Physical Therapy & Athletic Training | College of Health
Novel approaches to reduce muscle atrophy and metabolic dysfunction in older adults during physical inactivity
Micah Drummond, Associate Professor
Hospitalizations for disease, injury, and/or surgery in older adults are likely to impair physical mobility and, therefore, the older adults capacity to be physically active both during hospitalization and beyond. The resulting sedentary lifestyle is likely to be accepted as the "new normal", ultimately increasing the risk of skeletal muscle and metabolic dysfunction (e.g. insulin resistance and sarcopenia). Muscle atrophy and insulin resistance are an unfortunate consequence with disuse in older adults. We have observed with our bed rest studies in healthy older adults that in addition to muscle and metabolic changes, we notice increased skeletal muscle inflammation, impaired glucose uptake signaling and an upregulation of enzymes related to de novo ceramide biosynthesis. The accumulation of ceramide, a toxic lipid intermediate, can disrupt glucose homeostasis and impair muscle growth. Insulin sensitizers (common diabetic glucose lowering medications) not only improve insulin sensitivity but may be able to attenuate muscle loss in insulin resistant adults through a mechanism that may involve ceramide synthesis. This might be a useful preventive strategy to maintain muscle and metabolic health during a period of physical inactivity in older adults has not been investigated. Therefore, we have proposed to conduct a clinical study in healthy glucose tolerant older adults to test if specific insulin sensitizers during bed rest will attenuate insulin resistance, muscle loss and accumulation of ceramides. These findings will be foundational in the development of novel treatments to prevent insulin resistance and muscle atrophy in older adults during disuse periods.

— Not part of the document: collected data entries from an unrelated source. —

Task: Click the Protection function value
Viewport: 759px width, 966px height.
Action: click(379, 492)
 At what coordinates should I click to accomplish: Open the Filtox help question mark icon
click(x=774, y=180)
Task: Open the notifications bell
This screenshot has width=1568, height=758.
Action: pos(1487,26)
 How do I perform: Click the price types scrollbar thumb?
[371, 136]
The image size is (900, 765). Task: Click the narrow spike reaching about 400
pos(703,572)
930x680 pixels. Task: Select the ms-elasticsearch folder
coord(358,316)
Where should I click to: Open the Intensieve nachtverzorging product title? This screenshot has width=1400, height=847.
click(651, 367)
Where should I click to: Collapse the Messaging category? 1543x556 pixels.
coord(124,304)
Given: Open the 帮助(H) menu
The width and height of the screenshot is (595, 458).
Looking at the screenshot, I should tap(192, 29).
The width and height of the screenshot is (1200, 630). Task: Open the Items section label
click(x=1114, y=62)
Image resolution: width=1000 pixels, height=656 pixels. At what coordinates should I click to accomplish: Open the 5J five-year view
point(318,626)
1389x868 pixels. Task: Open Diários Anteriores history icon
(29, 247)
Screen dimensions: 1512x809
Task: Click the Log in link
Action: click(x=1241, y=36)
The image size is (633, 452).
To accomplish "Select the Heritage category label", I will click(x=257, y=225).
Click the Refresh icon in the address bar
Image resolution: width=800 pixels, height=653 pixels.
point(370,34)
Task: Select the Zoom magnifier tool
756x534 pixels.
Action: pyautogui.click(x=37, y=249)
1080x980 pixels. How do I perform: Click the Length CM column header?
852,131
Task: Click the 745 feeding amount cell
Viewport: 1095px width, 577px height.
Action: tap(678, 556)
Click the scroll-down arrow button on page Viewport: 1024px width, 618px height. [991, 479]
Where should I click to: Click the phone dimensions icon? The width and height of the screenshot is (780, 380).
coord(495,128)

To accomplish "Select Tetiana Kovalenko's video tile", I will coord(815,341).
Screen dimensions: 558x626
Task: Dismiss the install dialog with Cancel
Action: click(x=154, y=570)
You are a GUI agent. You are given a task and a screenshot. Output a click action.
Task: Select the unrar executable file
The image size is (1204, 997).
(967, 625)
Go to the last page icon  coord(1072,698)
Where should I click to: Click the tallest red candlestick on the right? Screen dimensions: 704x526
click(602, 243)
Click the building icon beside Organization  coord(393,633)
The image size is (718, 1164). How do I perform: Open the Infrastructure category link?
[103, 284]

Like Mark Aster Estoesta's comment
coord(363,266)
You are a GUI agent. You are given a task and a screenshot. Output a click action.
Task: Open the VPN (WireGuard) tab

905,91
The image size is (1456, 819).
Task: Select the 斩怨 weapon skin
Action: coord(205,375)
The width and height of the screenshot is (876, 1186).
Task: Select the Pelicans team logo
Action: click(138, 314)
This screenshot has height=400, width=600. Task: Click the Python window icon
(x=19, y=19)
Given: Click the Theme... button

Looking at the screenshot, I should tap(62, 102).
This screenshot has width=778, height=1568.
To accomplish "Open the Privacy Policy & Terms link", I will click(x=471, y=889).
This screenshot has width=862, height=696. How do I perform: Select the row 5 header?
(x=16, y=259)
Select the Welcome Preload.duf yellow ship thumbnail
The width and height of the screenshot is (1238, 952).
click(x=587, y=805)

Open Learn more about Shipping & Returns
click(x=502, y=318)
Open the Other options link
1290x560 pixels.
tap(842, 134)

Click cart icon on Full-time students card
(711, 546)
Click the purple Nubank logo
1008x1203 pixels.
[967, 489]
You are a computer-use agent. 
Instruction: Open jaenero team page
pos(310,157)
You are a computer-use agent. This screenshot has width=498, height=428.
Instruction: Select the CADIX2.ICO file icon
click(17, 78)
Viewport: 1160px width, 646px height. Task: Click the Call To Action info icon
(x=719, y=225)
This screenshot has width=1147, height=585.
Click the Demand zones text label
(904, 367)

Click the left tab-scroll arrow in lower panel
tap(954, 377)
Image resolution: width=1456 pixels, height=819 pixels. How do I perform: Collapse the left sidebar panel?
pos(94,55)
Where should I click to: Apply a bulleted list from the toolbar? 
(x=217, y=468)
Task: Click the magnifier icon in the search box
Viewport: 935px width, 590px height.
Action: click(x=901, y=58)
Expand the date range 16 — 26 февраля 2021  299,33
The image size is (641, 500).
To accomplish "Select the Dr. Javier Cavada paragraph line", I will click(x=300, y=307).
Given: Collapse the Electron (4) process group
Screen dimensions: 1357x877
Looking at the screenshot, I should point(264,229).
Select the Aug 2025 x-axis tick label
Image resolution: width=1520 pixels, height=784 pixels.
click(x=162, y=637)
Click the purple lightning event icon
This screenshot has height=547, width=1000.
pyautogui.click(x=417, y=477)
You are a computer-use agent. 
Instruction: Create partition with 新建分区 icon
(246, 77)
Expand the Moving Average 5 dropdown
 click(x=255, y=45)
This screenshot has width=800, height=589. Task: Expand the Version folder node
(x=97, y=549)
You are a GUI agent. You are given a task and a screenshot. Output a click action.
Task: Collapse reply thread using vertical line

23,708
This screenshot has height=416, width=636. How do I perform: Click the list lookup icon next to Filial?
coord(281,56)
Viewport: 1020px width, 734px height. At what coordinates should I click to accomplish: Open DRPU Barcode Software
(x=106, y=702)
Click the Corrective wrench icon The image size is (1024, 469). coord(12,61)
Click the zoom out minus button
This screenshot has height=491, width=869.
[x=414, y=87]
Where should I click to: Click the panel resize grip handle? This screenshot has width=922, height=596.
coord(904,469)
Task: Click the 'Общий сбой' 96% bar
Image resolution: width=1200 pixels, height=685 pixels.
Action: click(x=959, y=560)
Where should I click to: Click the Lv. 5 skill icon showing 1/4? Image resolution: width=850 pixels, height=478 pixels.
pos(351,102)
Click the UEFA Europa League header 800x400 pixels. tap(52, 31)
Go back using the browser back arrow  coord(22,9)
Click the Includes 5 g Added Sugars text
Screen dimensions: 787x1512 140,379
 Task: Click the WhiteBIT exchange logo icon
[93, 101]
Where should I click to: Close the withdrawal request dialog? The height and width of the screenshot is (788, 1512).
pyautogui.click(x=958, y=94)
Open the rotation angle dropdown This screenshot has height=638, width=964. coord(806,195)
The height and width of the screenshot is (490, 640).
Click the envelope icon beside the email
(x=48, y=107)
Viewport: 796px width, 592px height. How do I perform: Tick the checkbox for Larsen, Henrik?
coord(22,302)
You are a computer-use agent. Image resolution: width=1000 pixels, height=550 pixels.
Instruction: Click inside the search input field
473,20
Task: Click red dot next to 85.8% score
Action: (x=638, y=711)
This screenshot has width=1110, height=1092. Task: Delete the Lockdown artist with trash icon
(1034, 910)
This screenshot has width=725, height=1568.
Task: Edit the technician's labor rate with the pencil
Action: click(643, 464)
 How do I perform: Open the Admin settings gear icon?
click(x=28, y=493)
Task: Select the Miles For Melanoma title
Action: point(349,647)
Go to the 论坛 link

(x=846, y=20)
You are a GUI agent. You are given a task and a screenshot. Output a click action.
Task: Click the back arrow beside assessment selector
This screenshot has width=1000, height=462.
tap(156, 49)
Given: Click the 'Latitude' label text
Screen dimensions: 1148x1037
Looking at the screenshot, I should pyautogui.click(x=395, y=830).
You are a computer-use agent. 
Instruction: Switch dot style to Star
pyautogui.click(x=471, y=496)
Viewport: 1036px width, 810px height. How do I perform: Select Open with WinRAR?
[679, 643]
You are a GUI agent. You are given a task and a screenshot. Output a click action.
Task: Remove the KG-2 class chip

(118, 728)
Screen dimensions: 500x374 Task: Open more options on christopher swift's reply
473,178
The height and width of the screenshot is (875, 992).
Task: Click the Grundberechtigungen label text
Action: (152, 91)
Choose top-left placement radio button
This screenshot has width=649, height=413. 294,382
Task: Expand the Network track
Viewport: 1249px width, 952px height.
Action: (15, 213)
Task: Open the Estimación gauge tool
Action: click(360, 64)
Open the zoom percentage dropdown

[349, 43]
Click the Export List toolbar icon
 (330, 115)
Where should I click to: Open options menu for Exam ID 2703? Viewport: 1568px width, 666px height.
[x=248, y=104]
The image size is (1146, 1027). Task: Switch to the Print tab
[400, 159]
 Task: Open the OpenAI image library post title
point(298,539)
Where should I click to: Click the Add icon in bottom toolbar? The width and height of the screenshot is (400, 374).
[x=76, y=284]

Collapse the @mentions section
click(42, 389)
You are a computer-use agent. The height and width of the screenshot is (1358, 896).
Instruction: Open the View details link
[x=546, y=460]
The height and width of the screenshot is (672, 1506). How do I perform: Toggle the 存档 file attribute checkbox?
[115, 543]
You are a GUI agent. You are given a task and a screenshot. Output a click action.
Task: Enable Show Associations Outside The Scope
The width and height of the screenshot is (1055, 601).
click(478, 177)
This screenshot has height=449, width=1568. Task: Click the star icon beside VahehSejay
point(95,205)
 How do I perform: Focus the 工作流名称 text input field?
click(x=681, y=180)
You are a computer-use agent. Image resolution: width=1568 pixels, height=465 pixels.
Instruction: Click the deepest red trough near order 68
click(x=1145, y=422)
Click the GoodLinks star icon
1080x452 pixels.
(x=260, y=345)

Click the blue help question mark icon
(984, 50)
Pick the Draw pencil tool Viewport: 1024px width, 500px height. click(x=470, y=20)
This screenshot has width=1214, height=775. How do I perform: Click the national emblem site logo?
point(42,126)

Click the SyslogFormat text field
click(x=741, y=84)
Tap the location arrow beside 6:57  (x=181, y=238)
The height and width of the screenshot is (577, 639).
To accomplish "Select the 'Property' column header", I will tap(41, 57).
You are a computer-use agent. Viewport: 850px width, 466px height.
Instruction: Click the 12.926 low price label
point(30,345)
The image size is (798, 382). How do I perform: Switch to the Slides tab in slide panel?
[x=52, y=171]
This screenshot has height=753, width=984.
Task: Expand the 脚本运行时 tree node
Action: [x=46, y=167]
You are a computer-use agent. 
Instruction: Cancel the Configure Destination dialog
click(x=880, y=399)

Nutrition & Integrative Physiology | College of Health
Mechanistic insights into the vascular effects of blueberries
Anandh Babu Pon Velayutham, Assistant Professor
The research in our laboratory is focused on the vascular effects of blueberries with special emphasis on circulating metabolites and the molecular signaling mechanisms involved. Diabetes greatly increases the risk of cardiovascular diseases such as atherosclerosis, which accounts for the largest number of deaths among American diabetic patients. High glucose induced vascular inflammation and dysfunction play a major role in the pathogenesis of atherosclerosis in diabetes. The vascular endothelium is covered with glycocalyx which act as an orchestrator of vascular homeostasis. The structure/function of glycocalyx is compromised in the vessels of diabetic patients, which enhances the sensitivity of the vasculature towards inflammatory stimuli leading to cardiovascular disease. Hence, preservation/restoration of glycocalyx structure may be a novel strategy to ameliorate vascular complications in diabetes. Epidemiological and clinical studies support the vascular effects of anthocyanins - one class of flavonoids widely available in berry fruits. In our study, dietary blueberries ameliorated vascular inflammation/dysfunction in diabetic mice. Further, blueberry metabolites at physiologically relevant concentrations, suppressed high fat and diabetes-induced endothelial inflammation in human aortic endothelial cells (Mol Nutr Food Research 2017). Our current project determines (1) whether dietary blueberry ameliorates vascular complications in diabetes by modulating endothelial glycocalyx, and (2) the role of circulating metabolites in exerting such vascular effects. Understanding and validating the bioactivities of blueberry will provide a solid scientific foundation to recommend blueberries to improve vascular health.